Plea to Georgia: Don't privatize your state park golf courses!
I don’t mean to brag here, but I’ve been to a great many places in the world – Africa, Asia, Europe and all over the Caribbean – and one of the best golf trips I’ve ever taken is a tour of the Georgia state park golf system.
The courses may differ in quality, in terms of strategy and aesthetics, but they are uniformly in great shape, they are in beautiful, scenic parts of the state and green fees are relatively low. There’s just something about playing golf in a state park setting that’s as serene and peaceful as fishing for bream with a cane pole on the banks of the Suwannee River or Hard Labor Creek.
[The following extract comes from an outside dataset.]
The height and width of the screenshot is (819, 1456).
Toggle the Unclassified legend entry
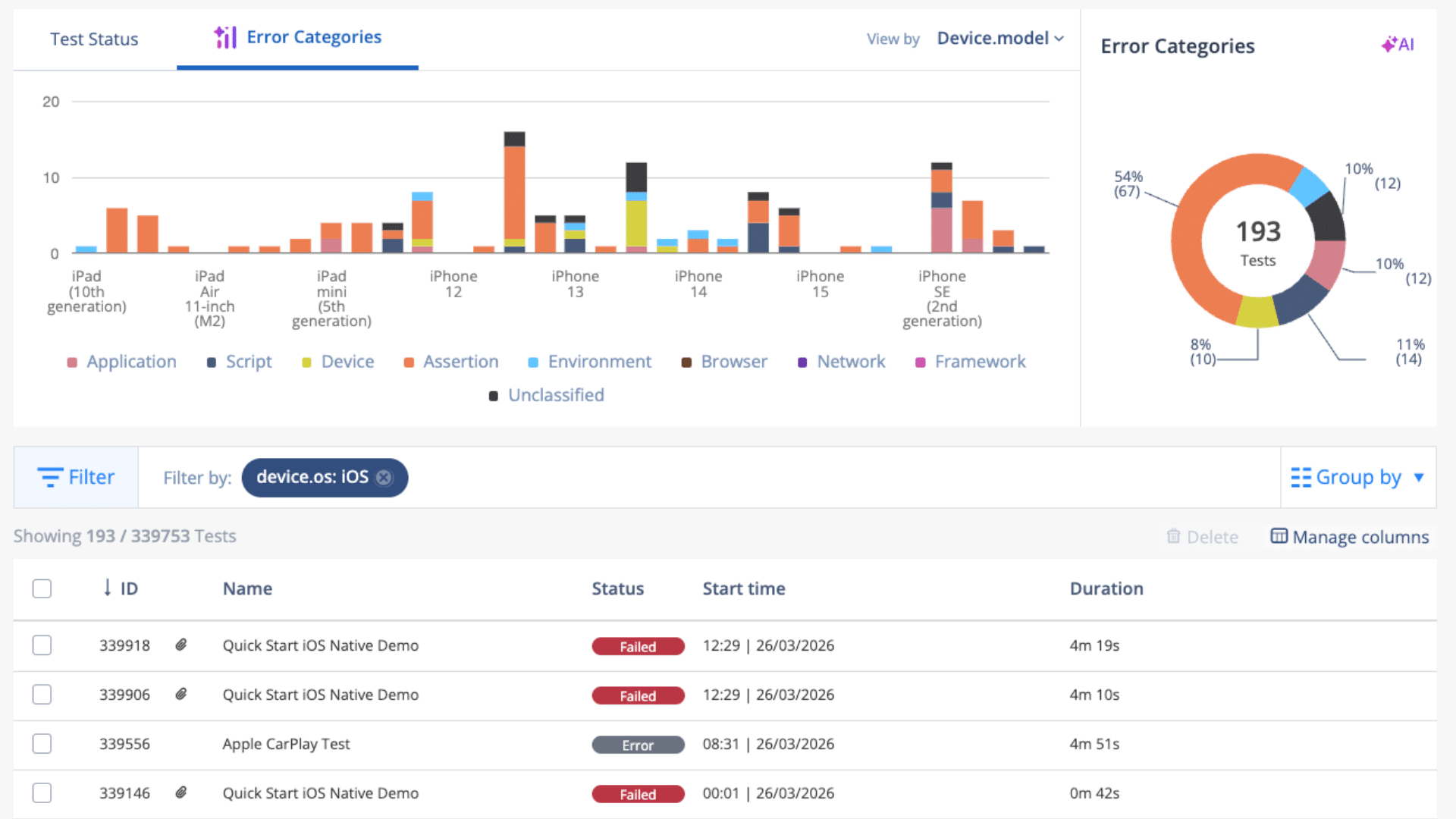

But, the state is now considering a plan to privatize most of them. The Board of Natural Resources voted recently to recommend privatizing seven of the eight.
It’s easy to understand the logic: Governor Sonny Purdue is ordering government agencies to slash budgets, and the state courses rarely make money.
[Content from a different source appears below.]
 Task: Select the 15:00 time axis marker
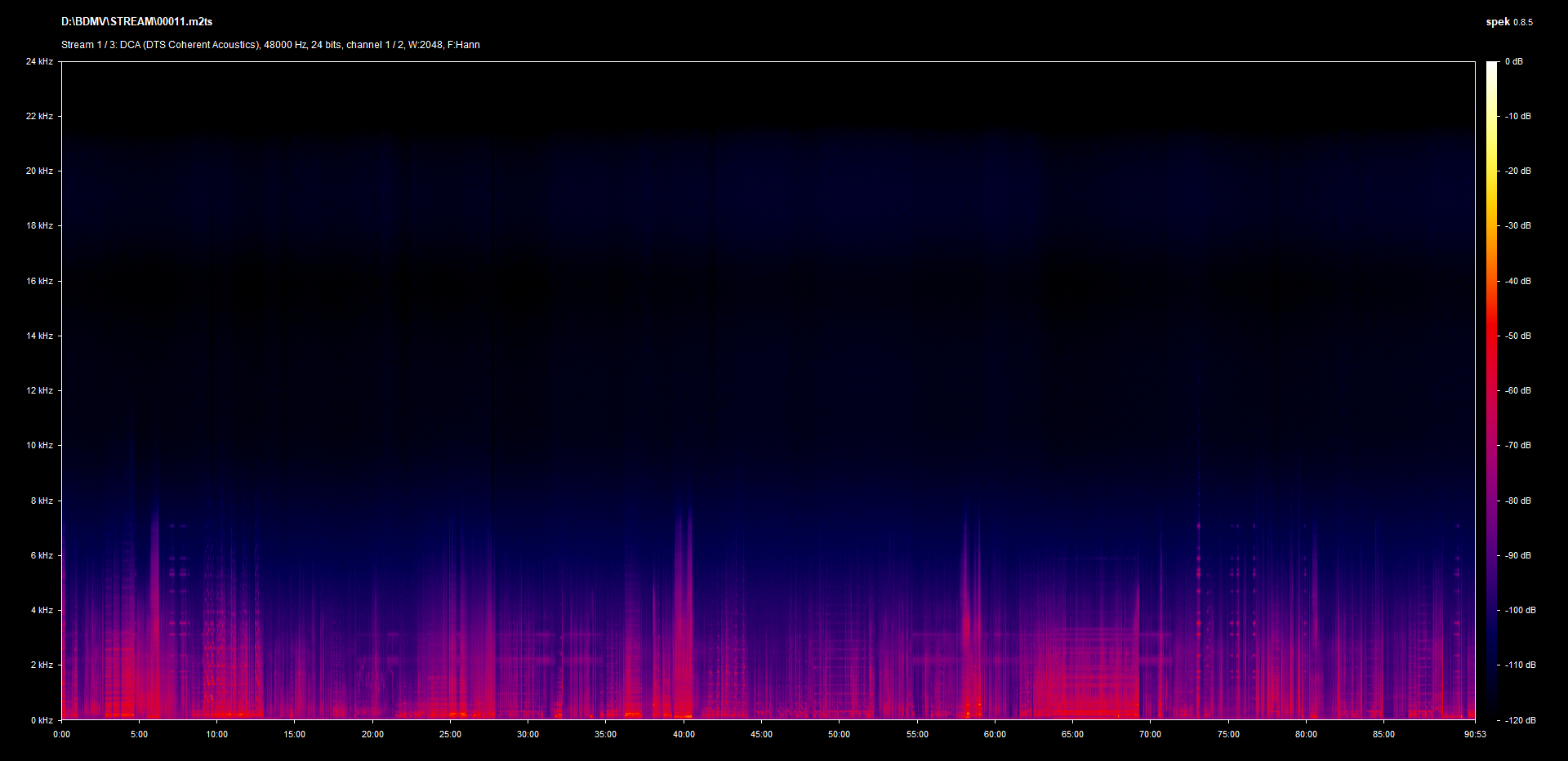(x=295, y=735)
But, it’s not quite that black and white.
True, most of the courses are in fairly isolated parts of the state – which is where state parks tend to be – and consequently don’t pull in a lot of golfers from metro areas.
But, the economic impact is greater than just green fees. A lot of people, including large grounds, who aren’t strictly state park visitors play these courses. They stay in local motels, eat in local restaurants and otherwise spur employment in rural communities where jobs are hard to find.
Privatization hasn’t worked well in the past, in terms of maintenance. One of the great selling points of these courses is their excellent conditioning, the kind of conditioning you’d find in upscale, semi-private courses, and if that falls, then the state park system won’t have the allure it has now.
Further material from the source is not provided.